What lines of the data below include the word "tray"? Report them by copying each.
[Start of Attachment]
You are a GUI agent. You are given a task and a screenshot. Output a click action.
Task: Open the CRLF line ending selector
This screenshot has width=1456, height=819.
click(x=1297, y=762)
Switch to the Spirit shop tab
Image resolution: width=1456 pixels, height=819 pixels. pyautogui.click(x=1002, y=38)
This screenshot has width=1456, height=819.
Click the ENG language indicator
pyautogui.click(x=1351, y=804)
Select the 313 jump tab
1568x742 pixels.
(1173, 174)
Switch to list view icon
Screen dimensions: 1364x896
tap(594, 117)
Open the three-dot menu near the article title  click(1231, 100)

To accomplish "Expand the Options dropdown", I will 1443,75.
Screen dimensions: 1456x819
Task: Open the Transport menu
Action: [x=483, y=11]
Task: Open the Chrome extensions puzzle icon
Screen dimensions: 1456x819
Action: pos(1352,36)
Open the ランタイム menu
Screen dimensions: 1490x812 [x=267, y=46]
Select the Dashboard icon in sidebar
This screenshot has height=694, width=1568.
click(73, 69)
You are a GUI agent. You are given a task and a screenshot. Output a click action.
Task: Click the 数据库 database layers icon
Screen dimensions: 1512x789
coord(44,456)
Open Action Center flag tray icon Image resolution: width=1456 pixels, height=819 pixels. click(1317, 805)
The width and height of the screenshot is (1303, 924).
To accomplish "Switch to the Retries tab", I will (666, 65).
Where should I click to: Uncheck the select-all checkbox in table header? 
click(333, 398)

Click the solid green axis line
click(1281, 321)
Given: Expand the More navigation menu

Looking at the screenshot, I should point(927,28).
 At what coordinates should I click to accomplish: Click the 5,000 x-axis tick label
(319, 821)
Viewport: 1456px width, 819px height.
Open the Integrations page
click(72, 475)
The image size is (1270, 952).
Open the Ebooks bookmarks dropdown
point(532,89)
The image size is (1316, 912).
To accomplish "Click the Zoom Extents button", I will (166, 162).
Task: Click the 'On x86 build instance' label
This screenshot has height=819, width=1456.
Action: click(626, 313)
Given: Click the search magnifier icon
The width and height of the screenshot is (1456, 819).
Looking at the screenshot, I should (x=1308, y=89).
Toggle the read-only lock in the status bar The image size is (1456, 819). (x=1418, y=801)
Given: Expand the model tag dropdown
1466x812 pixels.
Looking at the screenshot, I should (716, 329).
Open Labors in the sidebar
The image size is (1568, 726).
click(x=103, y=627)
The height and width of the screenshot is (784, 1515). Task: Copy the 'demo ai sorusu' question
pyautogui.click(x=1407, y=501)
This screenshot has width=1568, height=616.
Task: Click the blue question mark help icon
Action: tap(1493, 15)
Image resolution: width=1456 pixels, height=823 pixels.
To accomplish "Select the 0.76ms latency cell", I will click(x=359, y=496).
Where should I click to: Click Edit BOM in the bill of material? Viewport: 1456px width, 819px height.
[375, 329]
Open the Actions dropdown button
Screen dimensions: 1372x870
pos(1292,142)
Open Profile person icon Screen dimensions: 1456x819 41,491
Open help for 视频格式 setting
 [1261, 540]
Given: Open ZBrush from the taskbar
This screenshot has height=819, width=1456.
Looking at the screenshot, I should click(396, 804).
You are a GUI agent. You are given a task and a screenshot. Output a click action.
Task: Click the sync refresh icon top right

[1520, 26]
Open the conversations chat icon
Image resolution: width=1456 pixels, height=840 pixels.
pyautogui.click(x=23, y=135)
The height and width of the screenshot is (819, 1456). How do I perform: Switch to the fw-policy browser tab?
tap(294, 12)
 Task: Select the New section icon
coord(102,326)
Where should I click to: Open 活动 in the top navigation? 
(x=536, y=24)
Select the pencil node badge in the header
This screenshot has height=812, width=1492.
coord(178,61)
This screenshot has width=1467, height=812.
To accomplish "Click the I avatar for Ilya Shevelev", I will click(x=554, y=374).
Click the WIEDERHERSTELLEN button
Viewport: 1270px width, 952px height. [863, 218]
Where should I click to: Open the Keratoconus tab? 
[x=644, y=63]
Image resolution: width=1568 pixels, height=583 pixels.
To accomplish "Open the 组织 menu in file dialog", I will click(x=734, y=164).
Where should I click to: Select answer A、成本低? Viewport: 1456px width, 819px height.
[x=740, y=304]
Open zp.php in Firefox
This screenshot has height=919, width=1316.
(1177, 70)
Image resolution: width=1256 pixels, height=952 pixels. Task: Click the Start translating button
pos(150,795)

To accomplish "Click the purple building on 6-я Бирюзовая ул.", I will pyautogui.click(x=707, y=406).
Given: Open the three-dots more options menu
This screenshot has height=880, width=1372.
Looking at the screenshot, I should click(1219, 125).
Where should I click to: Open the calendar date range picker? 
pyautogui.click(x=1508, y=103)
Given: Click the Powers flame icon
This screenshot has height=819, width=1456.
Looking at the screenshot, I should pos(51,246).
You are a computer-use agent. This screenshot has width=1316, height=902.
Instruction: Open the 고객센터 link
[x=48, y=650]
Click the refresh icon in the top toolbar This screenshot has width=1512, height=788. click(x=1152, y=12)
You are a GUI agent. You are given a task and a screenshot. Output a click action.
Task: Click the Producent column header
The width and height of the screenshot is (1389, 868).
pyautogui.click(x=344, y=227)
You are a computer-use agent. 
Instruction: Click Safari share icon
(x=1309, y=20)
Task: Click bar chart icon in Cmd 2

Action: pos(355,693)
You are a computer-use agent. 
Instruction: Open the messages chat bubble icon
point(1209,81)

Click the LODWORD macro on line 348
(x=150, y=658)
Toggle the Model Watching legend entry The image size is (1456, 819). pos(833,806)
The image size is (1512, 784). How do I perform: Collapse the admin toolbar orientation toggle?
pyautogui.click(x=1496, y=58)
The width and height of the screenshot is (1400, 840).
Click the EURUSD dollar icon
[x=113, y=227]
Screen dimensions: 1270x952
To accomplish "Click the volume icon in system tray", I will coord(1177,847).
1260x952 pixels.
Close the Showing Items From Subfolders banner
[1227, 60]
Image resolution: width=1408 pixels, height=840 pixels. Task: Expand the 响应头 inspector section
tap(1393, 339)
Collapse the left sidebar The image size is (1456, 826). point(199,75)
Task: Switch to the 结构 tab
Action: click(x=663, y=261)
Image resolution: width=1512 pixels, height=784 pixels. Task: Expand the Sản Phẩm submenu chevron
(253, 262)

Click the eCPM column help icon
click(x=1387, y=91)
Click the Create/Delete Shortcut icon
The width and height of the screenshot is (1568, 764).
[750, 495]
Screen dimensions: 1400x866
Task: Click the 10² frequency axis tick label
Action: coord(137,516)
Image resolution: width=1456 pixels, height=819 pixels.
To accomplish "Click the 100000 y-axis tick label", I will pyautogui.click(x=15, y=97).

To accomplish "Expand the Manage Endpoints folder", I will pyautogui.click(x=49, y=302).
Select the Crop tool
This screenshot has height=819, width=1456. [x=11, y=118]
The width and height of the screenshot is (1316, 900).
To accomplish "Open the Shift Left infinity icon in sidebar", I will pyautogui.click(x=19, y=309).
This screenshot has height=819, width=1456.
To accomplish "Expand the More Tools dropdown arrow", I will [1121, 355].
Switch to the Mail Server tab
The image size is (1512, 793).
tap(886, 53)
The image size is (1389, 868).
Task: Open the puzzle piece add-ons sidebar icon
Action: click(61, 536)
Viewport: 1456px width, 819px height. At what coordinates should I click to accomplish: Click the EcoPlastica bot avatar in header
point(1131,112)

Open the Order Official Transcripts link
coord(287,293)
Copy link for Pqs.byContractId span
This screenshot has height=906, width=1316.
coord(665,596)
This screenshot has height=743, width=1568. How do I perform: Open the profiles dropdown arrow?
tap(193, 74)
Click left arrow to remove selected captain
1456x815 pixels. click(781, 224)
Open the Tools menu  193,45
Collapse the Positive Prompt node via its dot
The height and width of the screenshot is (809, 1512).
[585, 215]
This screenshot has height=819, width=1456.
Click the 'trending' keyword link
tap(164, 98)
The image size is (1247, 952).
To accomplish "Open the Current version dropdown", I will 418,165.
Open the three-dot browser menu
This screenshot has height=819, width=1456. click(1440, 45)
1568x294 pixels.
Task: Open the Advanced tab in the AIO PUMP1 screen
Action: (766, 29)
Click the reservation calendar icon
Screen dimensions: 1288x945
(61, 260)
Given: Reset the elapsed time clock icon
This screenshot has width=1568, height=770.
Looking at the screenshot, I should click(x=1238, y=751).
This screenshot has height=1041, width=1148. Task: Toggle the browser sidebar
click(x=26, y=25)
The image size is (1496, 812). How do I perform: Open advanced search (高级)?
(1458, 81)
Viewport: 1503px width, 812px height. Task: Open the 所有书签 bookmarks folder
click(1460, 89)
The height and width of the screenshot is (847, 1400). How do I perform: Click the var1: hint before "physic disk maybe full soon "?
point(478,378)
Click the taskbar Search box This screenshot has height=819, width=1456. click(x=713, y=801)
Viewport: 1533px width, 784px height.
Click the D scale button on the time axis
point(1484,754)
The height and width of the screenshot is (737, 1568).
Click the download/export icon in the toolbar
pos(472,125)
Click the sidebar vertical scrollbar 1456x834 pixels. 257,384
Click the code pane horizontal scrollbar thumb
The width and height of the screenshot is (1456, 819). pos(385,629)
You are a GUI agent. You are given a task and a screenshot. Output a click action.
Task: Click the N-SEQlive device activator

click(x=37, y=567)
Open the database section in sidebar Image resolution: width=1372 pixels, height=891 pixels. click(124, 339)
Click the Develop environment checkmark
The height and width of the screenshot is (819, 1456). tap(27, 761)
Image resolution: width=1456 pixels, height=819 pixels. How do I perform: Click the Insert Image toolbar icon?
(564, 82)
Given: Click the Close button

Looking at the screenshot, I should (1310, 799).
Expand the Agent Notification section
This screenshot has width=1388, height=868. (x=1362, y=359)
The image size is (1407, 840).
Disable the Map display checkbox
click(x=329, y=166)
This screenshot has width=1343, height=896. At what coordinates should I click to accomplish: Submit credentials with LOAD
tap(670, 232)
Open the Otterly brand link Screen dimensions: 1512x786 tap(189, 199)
[End of Attachment]
◆ **Output of the task**
Open Action Center flag tray icon Image resolution: width=1456 pixels, height=819 pixels. click(1317, 805)
To accomplish "Click the volume icon in system tray", I will coord(1177,847).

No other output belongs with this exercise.